Converging fraud risk management with IT security

Banks will need to converge fraud risk management and IT security for cyber threats.

Overview

For financial institutions, particularly in the areas of retail banking and payments, there are enormous opportunities to be gained from enhancing their digital offerings to customers. The challenge for banks, however, is to implement these offerings at speed so they can maintain a competitive edge in the market, but without putting security at risk.

In this report, we look at how banks, that have rapidly evolved their technology and service offerings, can re-organize to get their counter-fraud strategies up to the same pace.

Background

Customers today benefit from contactless card payments, mobile banking apps and person-to-person payments. What this means for banks is that in tandem with the technological developments underpinning an ever-increasing set of new service offerings, organized criminals have been developing multi-pronged strategies to exploit fresh weaknesses and vulnerabilities for fraudulent gain.

Traditionally, banks have managed different categories of fraud within silos. As traditional risks converge with new risks, such as cyber threats, banks are becoming exposed to security threats that can fall between the cracks of the various silos. At the same time, organized criminals are targeting several channels.

Analysis

Many banks are unable to connect the dots and spot wider patterns of behavior as a result of historic structures and the lack of a holistic approach to risk and security. Legacy information security, event log management, and fraud and risk management software solutions, which still form the backbone of many risk and security architectures, lack the ability to provide deep insights into real-time user behaviors, transactions and data.

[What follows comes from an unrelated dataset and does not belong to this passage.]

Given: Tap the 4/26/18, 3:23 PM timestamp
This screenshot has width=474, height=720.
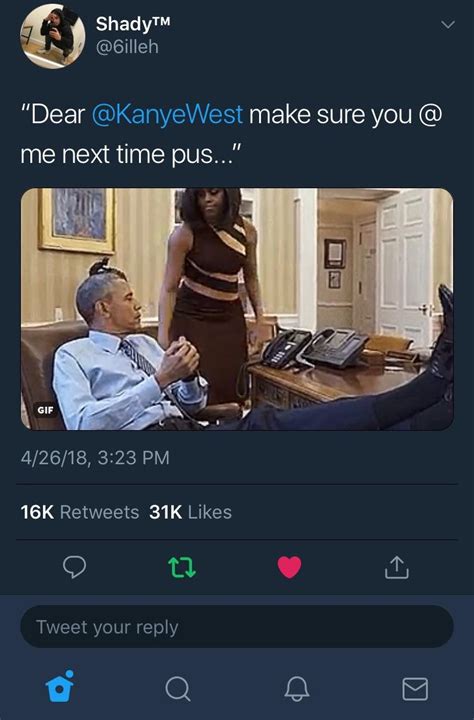Looking at the screenshot, I should 95,458.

If security solutions remain siloed and banks continue to extend their offerings, then sophisticated criminals will simply bypass existing controls and protections by abusing the business logic across multiple channels.

To fight this organized crime, banks need a sophisticated, organized approach of their own.

Recommendations

Creating an organized approach will require financial institutions to concentrate more of their budget on developing advanced solutions to support the future shape of the industry, rather than focusing investments to respond to issues from past transgressions or remediation activities.

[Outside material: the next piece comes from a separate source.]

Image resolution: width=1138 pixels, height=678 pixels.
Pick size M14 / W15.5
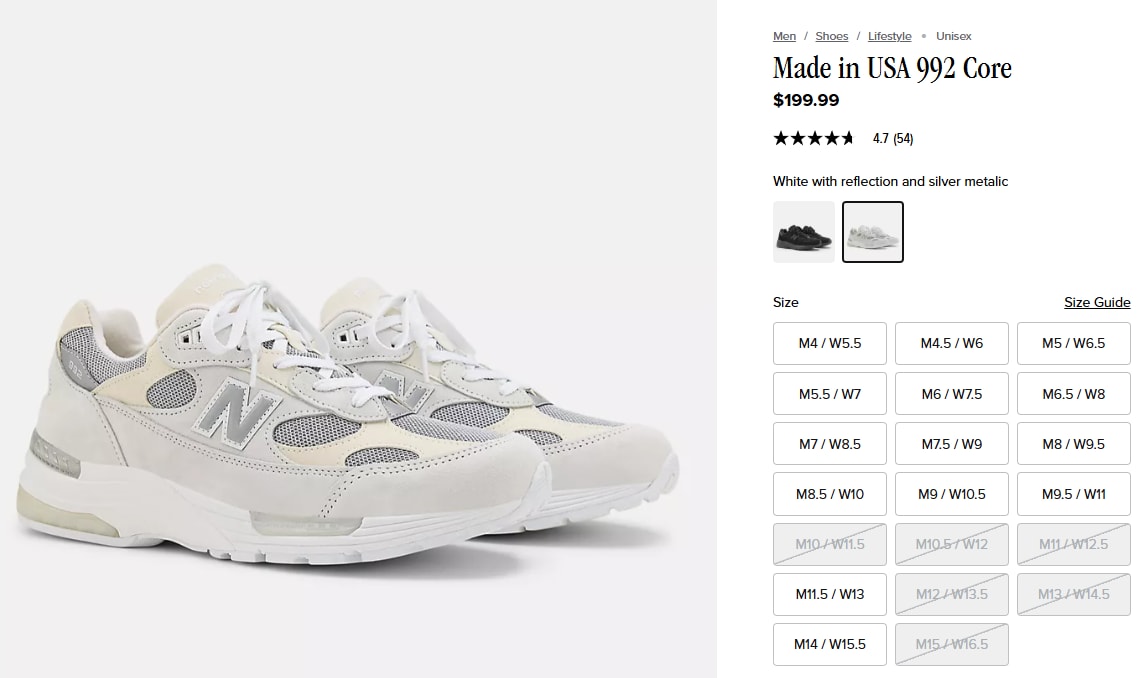point(830,644)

Financial institutions will need to address challenges around:

People - Banks must ensure that there is formalized knowledge sharing between those in the fraud risk function and the IT security function. The wider business must also ensure that these two functions are in a position to be proactive, rather than reactive as has historically been the case.

Process - Banks must shift to enterprise case management, enabling them to look at every fraud or risk case that arises within the organization as a single portfolio, to protect themselves more effectively.

Technology - The foremost technology priority for banks is to ensure that organizational data is freed from silos and shared upon common platforms.

Convergence is a significant undertaking and cannot be achieved overnight. As with any business change of this scale, a phased approach will be required. And importantly, will need to be aligned to the strategy and desired positioning of the bank.